537 Pauly

Discovery
- Discovered by: Auguste Charlois
- Discovery site: Nice
- Discovery date: 7 July 1904

Designations
- Pronunciation: /ˈpɔːli/
- Alternative designations: 1904 OG 1930 GN A913 EF A904 NB
- Minor planet category: Main belt

Orbital characteristics
- Epoch 31 July 2016 (JD 2457600.5)
- Uncertainty parameter 0
- Observation arc: 124.13 yr (45337 d)
- Aphelion: 3.7884 AU (566.74 Gm)
- Perihelion: 2.3416 AU (350.30 Gm)
- Semi-major axis: 3.0650 AU (458.52 Gm)
- Eccentricity: 0.236025
- Orbital period (sidereal): 5.366 yr (1969.8 d)
- Mean anomaly: 296.893°
- Mean motion: 0° 10^{m} 57.936^{s} / day
- Inclination: 9.9215°
- Longitude of ascending node: 119.851°
- Argument of perihelion: 187.838°

Physical characteristics
- Mean diameter: 40.732±0.845 km
- Synodic rotation period: 16.168 h (0.6737 d)
- Geometric albedo: 0.322±0.030
- Absolute magnitude (H): 8.78

= 537 Pauly =

Main-belt asteroid

537 Pauly is a minor planet and a main belt asteroid orbiting the Sun. It was discovered by Auguste Charlois on 7 July 1904 in Nice.

== Discovery ==

Pauly was discovered on 7 July 1904 by Charlois A. at Nice.

== Observations ==

The observation arc of Pauly began on 24 February 1902 and was last observed on 11 April 2026. Giving it a long observation arc of 124 years.

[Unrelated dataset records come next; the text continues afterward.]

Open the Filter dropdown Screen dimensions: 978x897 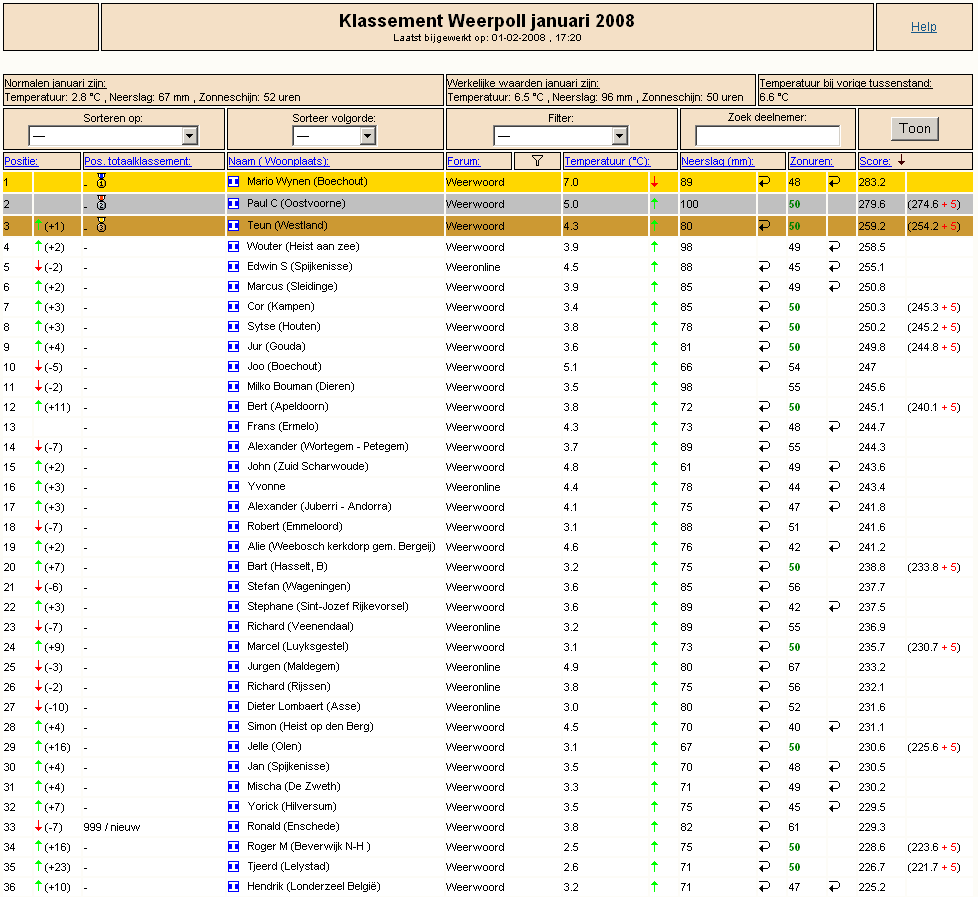pos(561,135)
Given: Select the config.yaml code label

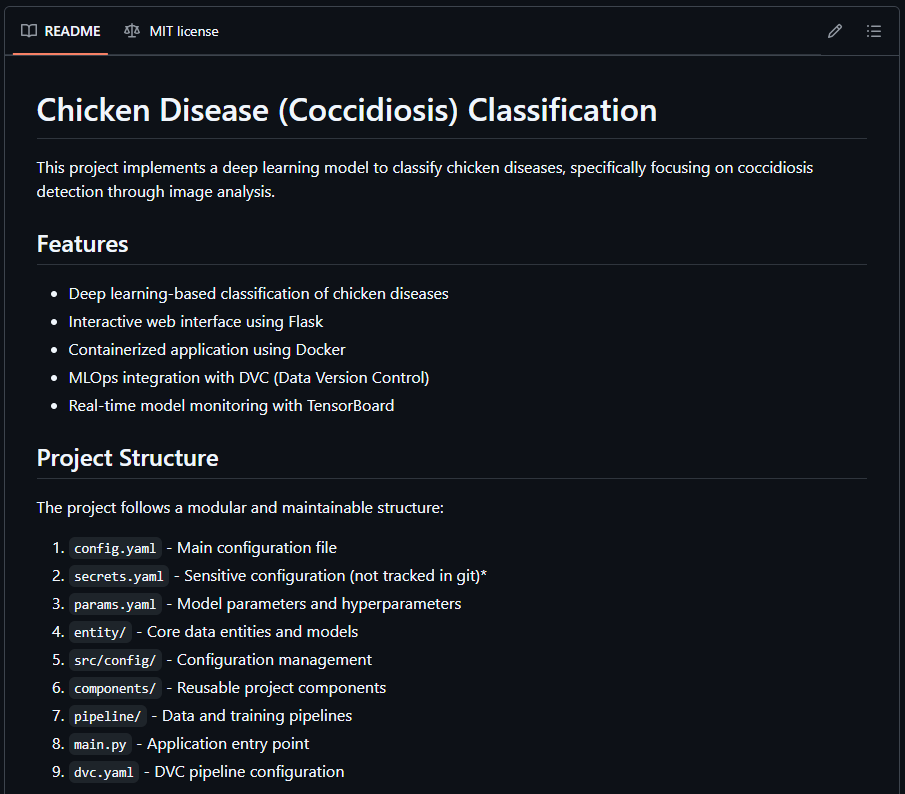Looking at the screenshot, I should [115, 548].
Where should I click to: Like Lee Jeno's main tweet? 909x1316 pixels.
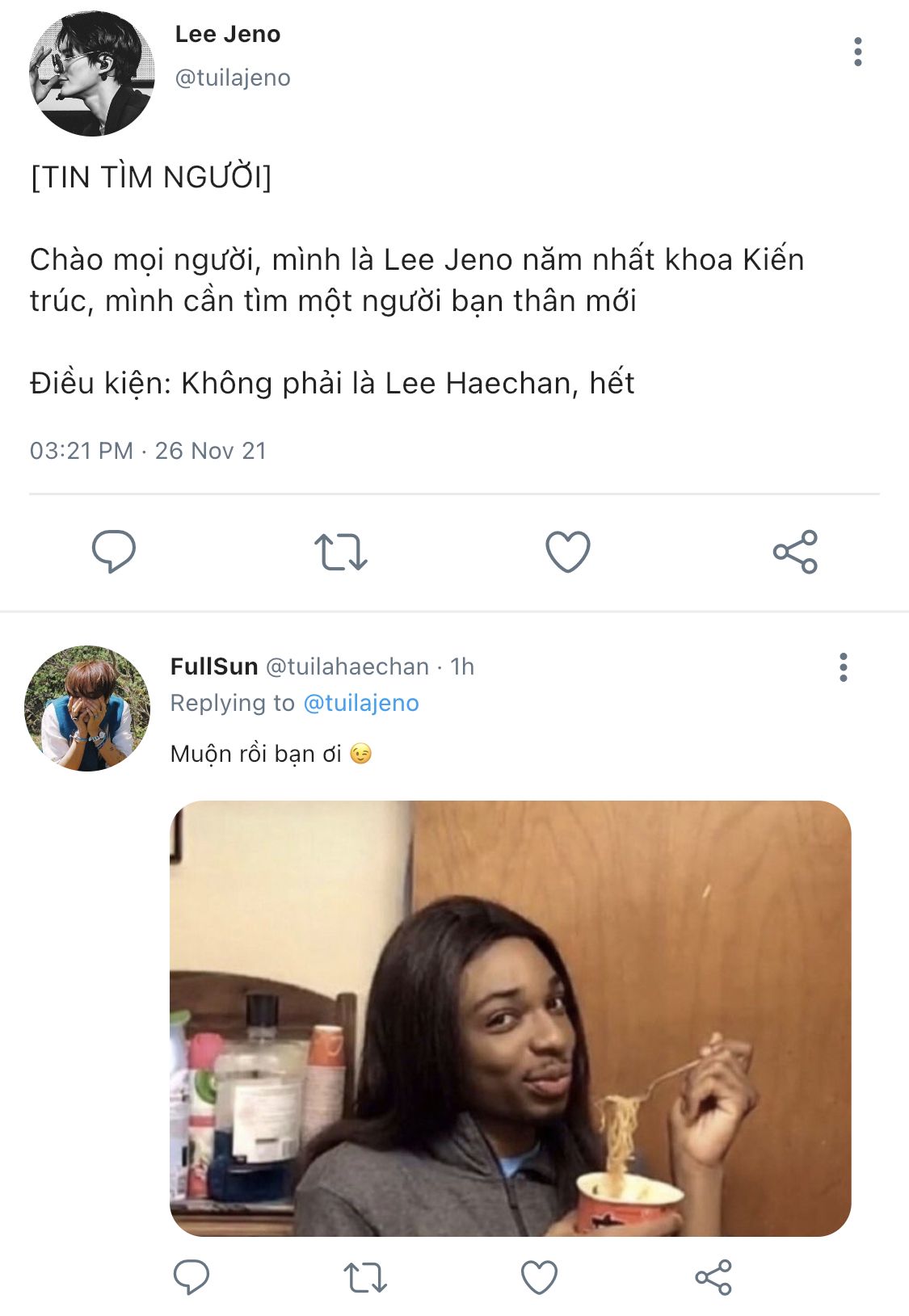click(568, 552)
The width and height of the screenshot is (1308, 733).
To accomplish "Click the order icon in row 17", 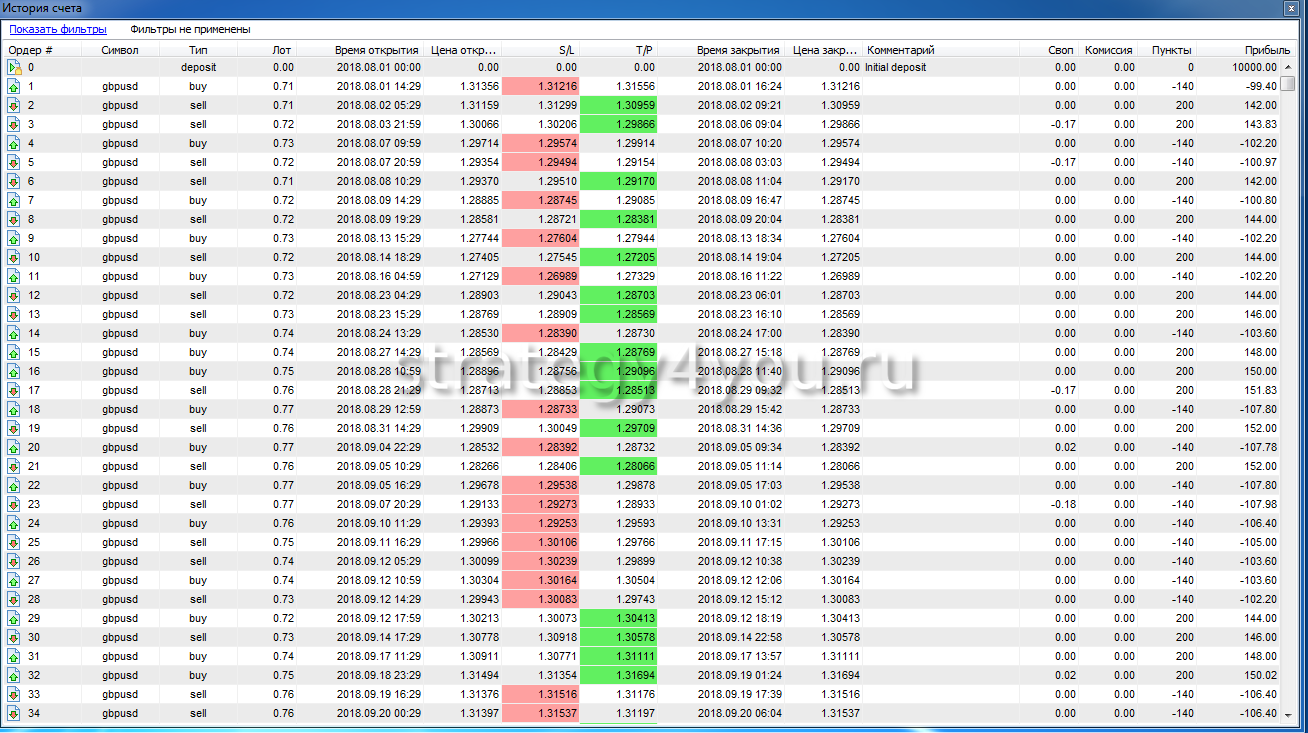I will (14, 391).
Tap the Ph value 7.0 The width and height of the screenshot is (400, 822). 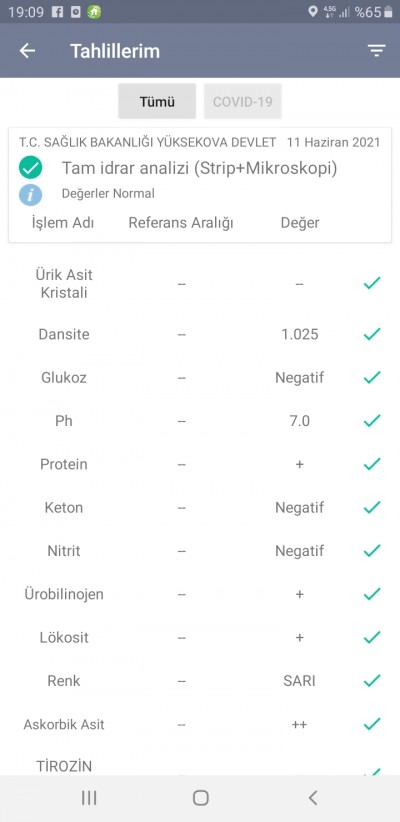click(x=299, y=421)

In these 124 years, Pauly has been observed 7160 times.

== Orbit ==

Pauly is a main belt asteroid that orbits the Sun at a distance of 2.34–3.79 astronomical units (AU) with a semi-major axis or average orbital distance of 3.065 AU once every 5.37 years (for reference, Ceres's orbit is at 2.77 AU).

Pauly's orbit has a relatively high eccentricity of 0.236 and an inclination of 9.92° with respect to the ecliptic.

== Physical characteristics ==

Pauly has a diameter of approximately 40.732±0.845 km, its albedo is 0.322±0.030. Pauly rotates on its axis once every 16.168 hours.